Democrats question the maneuver
The Democratic opposition rejects that interpretation. Their argument is that a ceasefire does not automatically erase the obligations of the War Powers Act, especially if the United States maintains deployed forces in the region, naval blockades, or the capacity to resume military operations. Reuters reports that Democrats maintain that there is no clear clause that allows "pausing" the legal clock for a temporary cessation of hostilities.
The clash is not minor. If Trump's thesis prevails, the president avoids asking for formal authorization from Congress. If the opposition manages to impose its reading, the White House would have to submit the continuation of the campaign or future operations against Iran to legislative control.
The war does not disappear entirely
The White House statement does not necessarily mean the crisis is over. Reuters points out that the United States maintains an active military presence in the region and that the situation remains marked by surveillance, the blocking of Iranian exports, and the risk of new attacks if the ceasefire is broken.
That is the most delicate political point: Trump declares hostilities terminated for legal purposes, but the military and diplomatic architecture of the crisis remains alive. In other words: the direct fire phase may have ended, but not necessarily the strategic confrontation with Iran.
The April 7 ceasefire, the centerpiece
The White House bases its argument on the ceasefire that began in early April. Trump had already announced a two-week truce at the time and argued that the United States had achieved its military objectives. At that time, spokesperson Karoline Leavitt presented it as an American victory and an opening towards a diplomatic solution.
Now that same ceasefire becomes the central legal piece to circumvent the 60-day limit. The Administration not only presents it as a military pause, but as the end of hostilities for legal purposes.
A decision with high political impact
The communication to Congress comes after weeks of Democratic pressure to limit Trump's authority on the Iran war. The Senate, controlled by Republicans, blocked in mid-April a Democratic initiative that sought to curb the military campaign until there was express authorization from Congress.
The White House is now trying to close that front before the debate turns into a major constitutional crisis. The Iran war had already opened a rift between the Executive and the Capitol over who really decides when the United States enters, maintains, or ends a war.

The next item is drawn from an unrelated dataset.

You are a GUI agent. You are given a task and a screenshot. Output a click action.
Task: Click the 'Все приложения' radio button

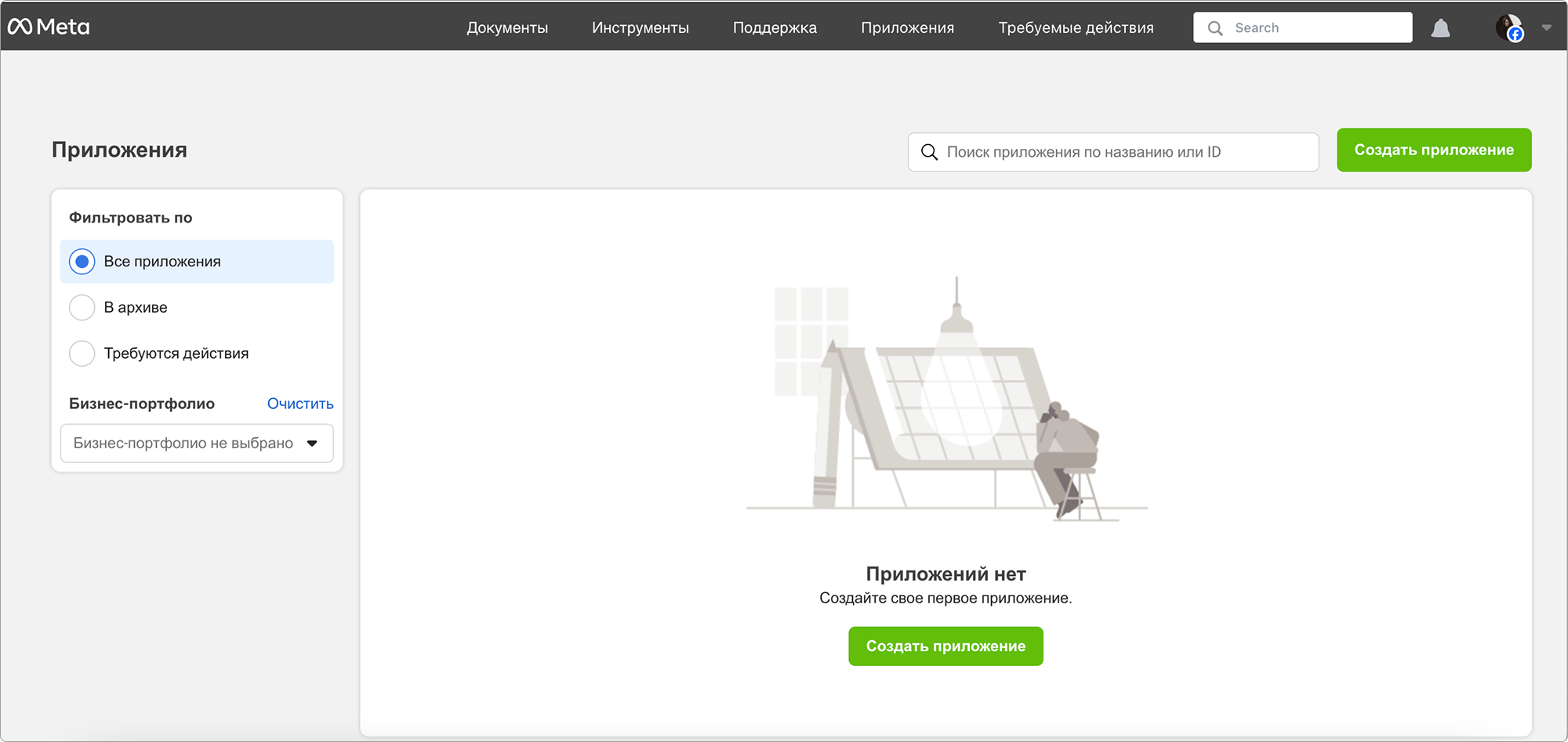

What does “hostilities ended” mean
The expression is key. Trump is not simply saying that there is definitive peace with Iran. He is using a legal formula: "the hostilities have ended." That phrase allows the Administration to argue that the time limit that would require asking Congress for authorization no longer applies.
But the problem is that the border between ceasefire, end of hostilities and real end of a war is not always clear. If the United States maintains naval operations, regional deployments or threats of new attacks, Democrats can argue that the war is not really over, but suspended.